US Senator Al Franken is introducing legislation to ban so-called stalking apps, as part of a broader law to protect consumers from apps and devices that secretly track users’ location.
Franken, one of the Senate’s staunchest defenders of privacy rights, has introduced similar legislation before and has been trying to ban stalking apps since 2011.
If it seems inconceivable that apps marketed and sold for the purpose of monitoring their users are legal, there’s a maddeningly logical explanation.
Spying apps that can track location, read text messages, monitor calls (and much more) also have legitimate purposes, despite the likelihood for abuse.
Franken’s proposed law underscores the conundrum: Franken wants to ban the use of these apps for cyberstalking, while still permitting uses such as parents monitoring their children, emergency services locating people in distress, and “similar scenarios.”
In 2014, Franken called on the US Department of Justice (DOJ) to crack down on stalking apps, and in May 2015 requested an investigation by the DOJ and the Federal Trade Commission of the stalking app called mSpy, after a huge trove of mSpy data was leaked on the Dark Web.
Franken says his proposed legislation would close legal loopholes by requiring all companies to have users’ permission before collecting location data or sharing it with third parties, and would ban the “development, operation, and sale of GPS stalking apps.”
Yet companies that produce these apps operate in a legal limbo because of legitimate uses for their software.
Even requiring permission of the user to track someone’s location is another potential loophole, because the “users” of the app are the people doing the stalking, not their victims.
A US court case in 2014 demonstrates the fine legal line stalking app makers are dancing around.
In his legal case, the StealthGenie CEO’s defense denied any liability for illegal behavior and placed blame for stalking on whoever uses the app.
The DOJ noted that StealthGenie’s CEO, Hammad Akbar, had admitted in emails that the company’s business plan involved explicitly targeting the “spousal cheat” market for his stalking app – and that seems to have been his downfall (it appears that StealthGenie is no longer in business).
However, mSpy is still in business, selling their spy apps openly online, but they market these apps for uses that might allow them to avoid breaking laws prohibiting the sale of spyware.

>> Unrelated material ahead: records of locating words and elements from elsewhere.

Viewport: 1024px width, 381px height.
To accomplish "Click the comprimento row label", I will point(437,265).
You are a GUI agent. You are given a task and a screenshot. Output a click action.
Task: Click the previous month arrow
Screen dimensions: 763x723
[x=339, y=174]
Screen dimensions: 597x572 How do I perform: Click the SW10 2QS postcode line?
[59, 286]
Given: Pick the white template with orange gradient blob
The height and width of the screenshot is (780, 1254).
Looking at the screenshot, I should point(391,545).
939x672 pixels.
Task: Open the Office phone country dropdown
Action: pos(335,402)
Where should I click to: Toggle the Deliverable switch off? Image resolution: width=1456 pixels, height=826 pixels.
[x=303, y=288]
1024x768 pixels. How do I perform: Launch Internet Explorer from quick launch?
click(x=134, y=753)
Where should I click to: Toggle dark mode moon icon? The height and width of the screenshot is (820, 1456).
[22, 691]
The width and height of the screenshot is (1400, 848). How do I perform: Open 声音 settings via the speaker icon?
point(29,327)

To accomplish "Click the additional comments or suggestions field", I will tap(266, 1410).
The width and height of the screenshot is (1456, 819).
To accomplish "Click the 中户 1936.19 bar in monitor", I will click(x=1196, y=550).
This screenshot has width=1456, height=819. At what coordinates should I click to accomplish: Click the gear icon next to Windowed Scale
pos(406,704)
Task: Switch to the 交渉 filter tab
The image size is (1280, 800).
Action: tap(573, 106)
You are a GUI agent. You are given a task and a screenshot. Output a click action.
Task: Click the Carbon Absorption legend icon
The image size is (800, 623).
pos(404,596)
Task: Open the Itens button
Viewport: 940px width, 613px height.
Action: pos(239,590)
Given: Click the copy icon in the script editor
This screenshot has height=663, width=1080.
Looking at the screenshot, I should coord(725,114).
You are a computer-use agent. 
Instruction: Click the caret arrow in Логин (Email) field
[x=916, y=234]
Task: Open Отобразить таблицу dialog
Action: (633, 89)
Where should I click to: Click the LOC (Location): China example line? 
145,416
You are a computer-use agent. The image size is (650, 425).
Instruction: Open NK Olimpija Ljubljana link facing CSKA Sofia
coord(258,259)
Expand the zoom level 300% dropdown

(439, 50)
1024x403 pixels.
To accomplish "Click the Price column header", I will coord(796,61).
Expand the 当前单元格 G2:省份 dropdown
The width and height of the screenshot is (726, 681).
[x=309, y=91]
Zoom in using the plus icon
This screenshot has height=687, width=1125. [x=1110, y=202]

The mSpy website says its app is “monitoring software” (emphasis is ours):
mSpy is the most popular and user-friendly application for watching over your kids, preventing theft, and supervising your employees' performance. Our mobile monitoring software runs on the target device to track all activity including call log history, GPS location, calendar updates, text messages, emails, web history, and much more! After following our easy, step by step instructions on how to create your own personal online mSpy account, you may log in to immediately begin viewing the tracked data.
Laws against spyware and cyberstalking do prohibit users from surreptitiously tracking an un-consenting victim.
Recently, law enforcement in Germany, Switzerland and the UK made several arrests of users of a stalking app called DroidJack.
But DroidJack’s developers haven’t been arrested, and by operating in the shadows between what is legal and what is ethical, they are still in business.
Franken rightly says spyware apps like DroidJack, StealthGenie and mSpy pose a threat, including to victims of domestic violence and stalking, calling the use of these apps “unconscionable,” while noting that they are “perfectly legal” in the US.
Even if they’re legal in your jurisdiction, stalking apps are not something you want on your phone without your knowledge or consent.
Mobile security software will typically flag this sort of app so that you – or your network administrator – can decide whether it should be allowed or not.